Four independent auditors ran the same prompt. Here is where they agree, where they split, and what I verified against the live system.
Post-hoc pattern matching over free prose cannot tell a fabrication from a quote, a room count from a dollar figure, or a claim from an example. Every patch makes it more brittle. Delete the chat-blocking hook and the hand-edited fact file. Move the control to the only place it works: the outbound document, gated against actual source evidence.

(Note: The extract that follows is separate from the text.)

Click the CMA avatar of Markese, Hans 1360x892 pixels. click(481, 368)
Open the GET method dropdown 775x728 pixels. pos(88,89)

| Question | Gemini | Grok | GPT-5.4 | Woz |
|---|---|---|---|---|
| Is post-hoc regex on prose the wrong layer? | Yes | Yes | Yes | Yes |
| Delete the chat-blocking Stop hook? | Yes | Yes | Yes | Yes |
| Delete the hand-edited fact-registry.json as a safety wall? | Yes | Yes | Yes | Yes |
| Kill the bespoke self-improvement loop (brain / lie-log / guardrails)? | Yes | Yes | Yes | Yes |
| Is the intel feed a hoard that needs a decide-by rule? | Yes | Yes | Yes | Yes |
| Keep behavioral honesty prompt as the chat-lane default? | Yes | Yes | Yes | Yes |
| Question | Gemini | Grok | GPT-5.4 | Woz |
|---|---|---|---|---|
| How do you catch a fabricated number in an outbound doc? | Three tiers: honesty prompt, Graphify grounding, then an LLM-judge final gate comparing the outbound PDF against the source OM | One LLM judge on outbound only: "is every number sourced?" | Per-document evidence ledger: each number binds to value + source + page/cell. Deterministic field-to-evidence check, LLM judge secondary | Agree with GPT. Deterministic bind beats a judge; the judge is a backstop, not the gate |
| Migrate OpenClaw to Hermes? | MIGRATE. A "highly favorable tradeoff", but concedes it only helps if you abandon the Claude Code loop entirely | Stay. The problem is the brain, not the legs | Not now. Freeze 30 days, then pilot on one low-risk job | Stay. Fix the workflow first; migration is not what is on fire |
| Graphify knowledge graph as the fact store? | KEEP. "the cornerstone of the new architecture" | Evaluate as registry replacement | NOT the fix. A code/doc graph is not a source of truth for live deal numbers in PDFs and spreadsheets | Side with GPT. Deal numbers live in OMs and STR files, not a tree-sitter graph |
| LLM judge as the primary gate? | Yes, as the final outbound gate | Yes, primary on outbound | Only for narrow "claim vs quote" calls, not the main gate | No. Deterministic first, judge second |
| Single biggest blind spot? | Identity crisis: a hotel firm running an AI research lab | The source documents are not in context when numbers are requested | A noisy detector is being promoted into policy: self-poisoning | The agent polices itself with no independent referee |
"The firm must accept that it is a consumer of AI technology, not a developer of AI orchestration frameworks."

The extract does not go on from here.